## Requirement
Your answer should consist of each line below that contains the string "click".

Start of Listed records

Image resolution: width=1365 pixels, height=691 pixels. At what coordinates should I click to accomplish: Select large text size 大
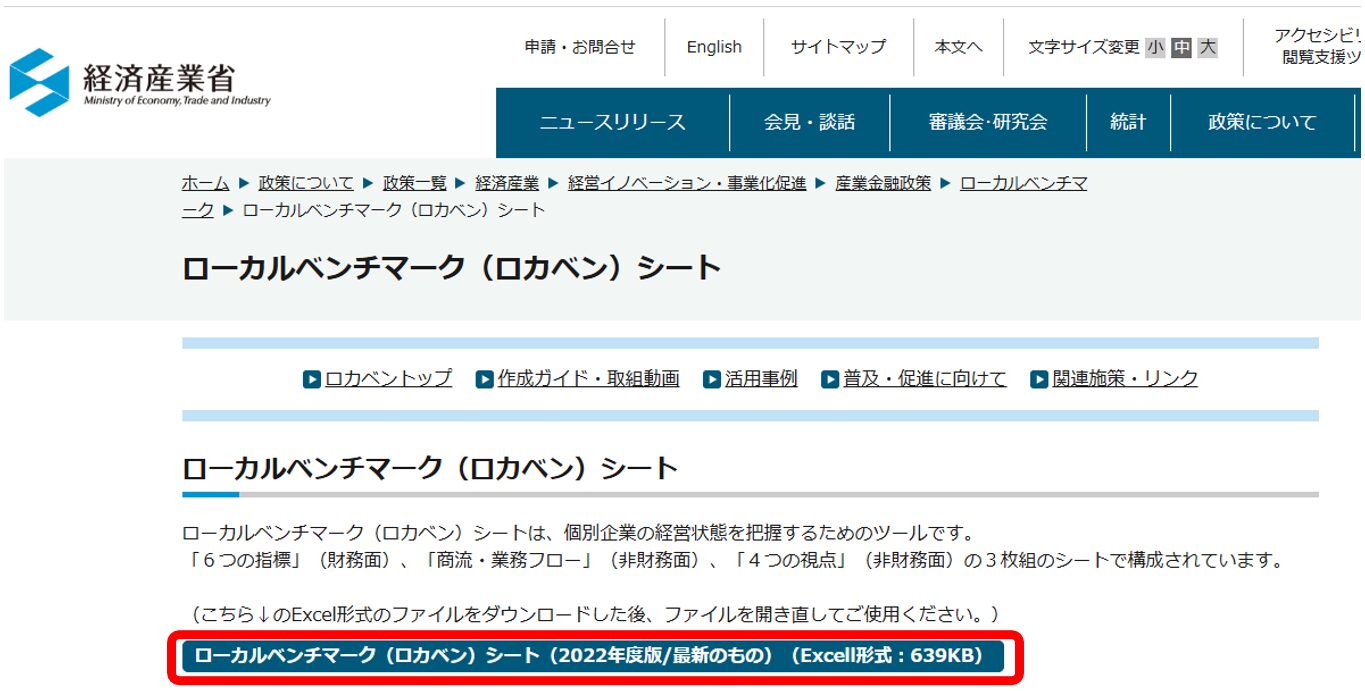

End of Listed records
Start of Listed records

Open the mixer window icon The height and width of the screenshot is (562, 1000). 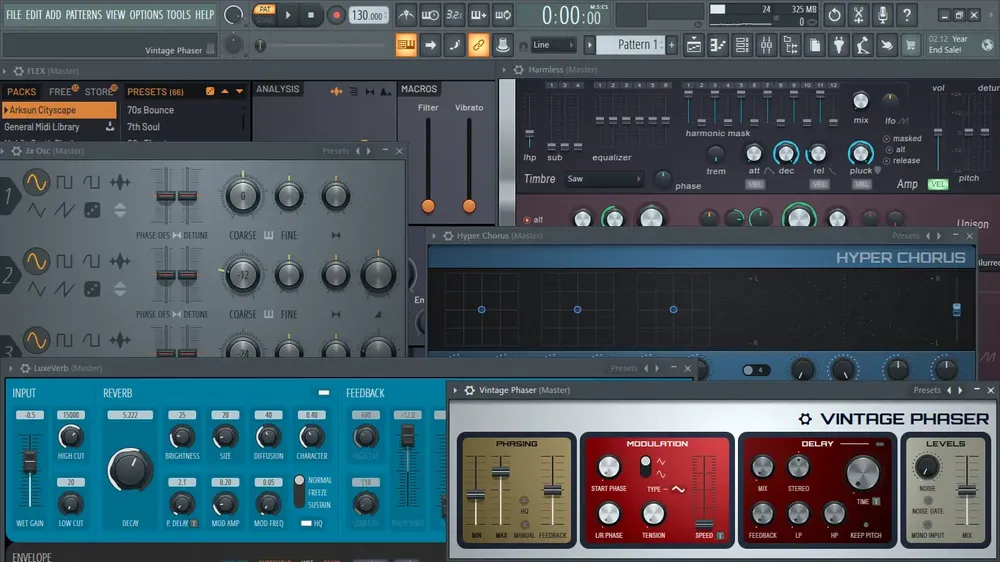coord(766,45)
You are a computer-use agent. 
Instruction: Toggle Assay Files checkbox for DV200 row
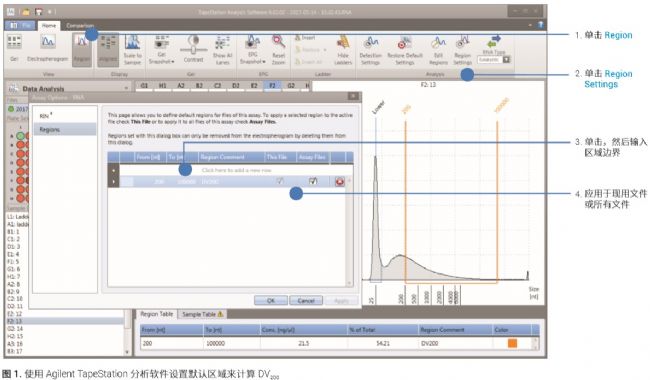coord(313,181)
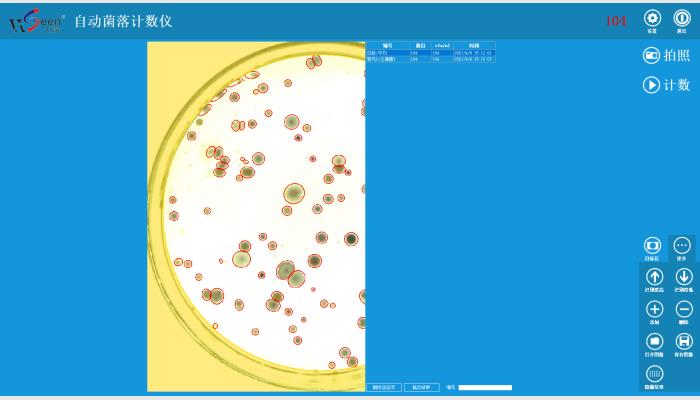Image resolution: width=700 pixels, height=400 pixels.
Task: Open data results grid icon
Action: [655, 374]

End of Listed records
Start of Listed records

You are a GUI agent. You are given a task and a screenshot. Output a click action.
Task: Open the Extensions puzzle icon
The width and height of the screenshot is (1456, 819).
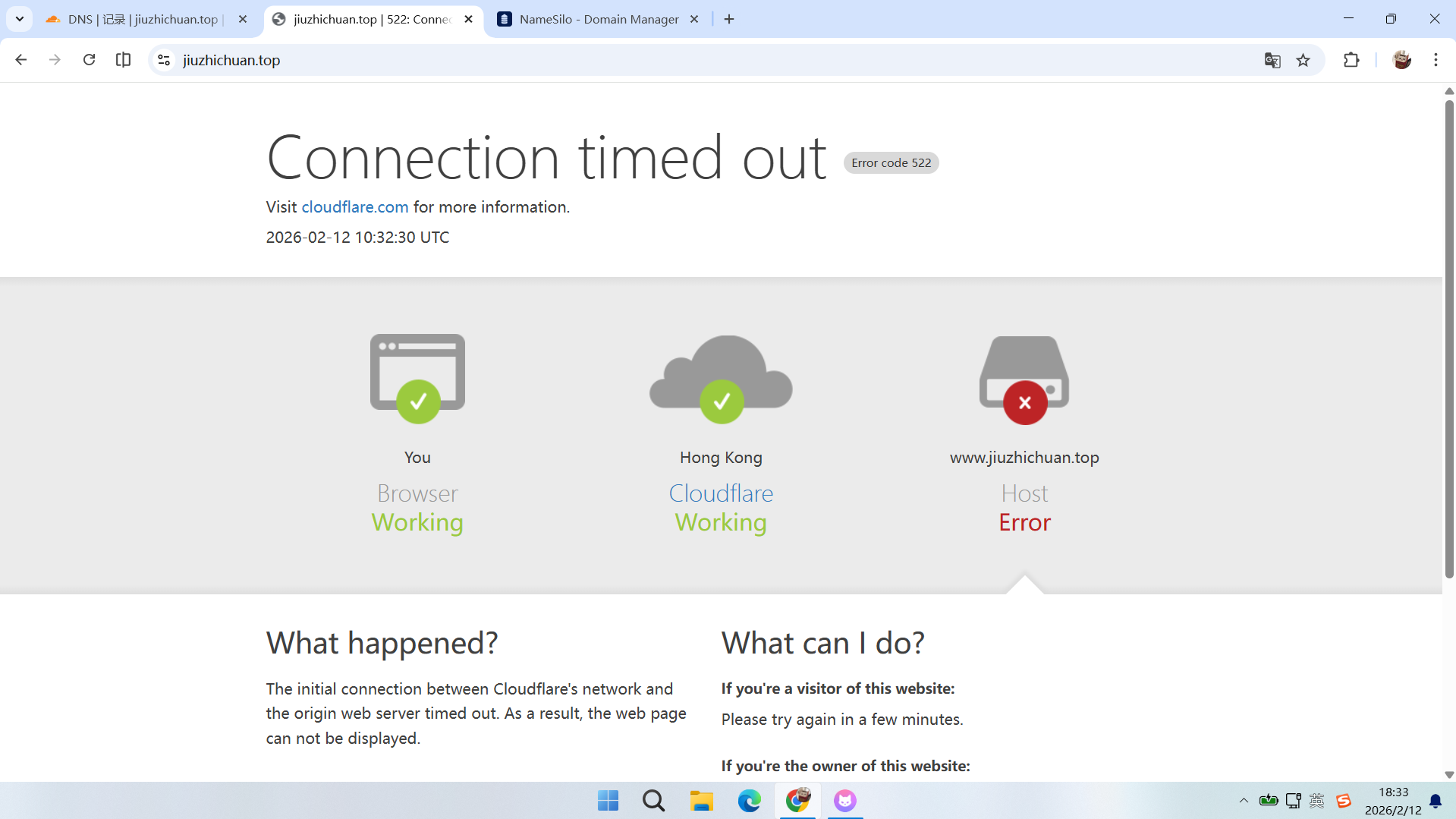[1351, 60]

End of Listed records

## Solution
Image resolution: width=1365 pixels, height=691 pixels. At what coordinates should I click to accomplish: Select large text size 大
You are a GUI agent. You are given a task and a screenshot. Output a click action.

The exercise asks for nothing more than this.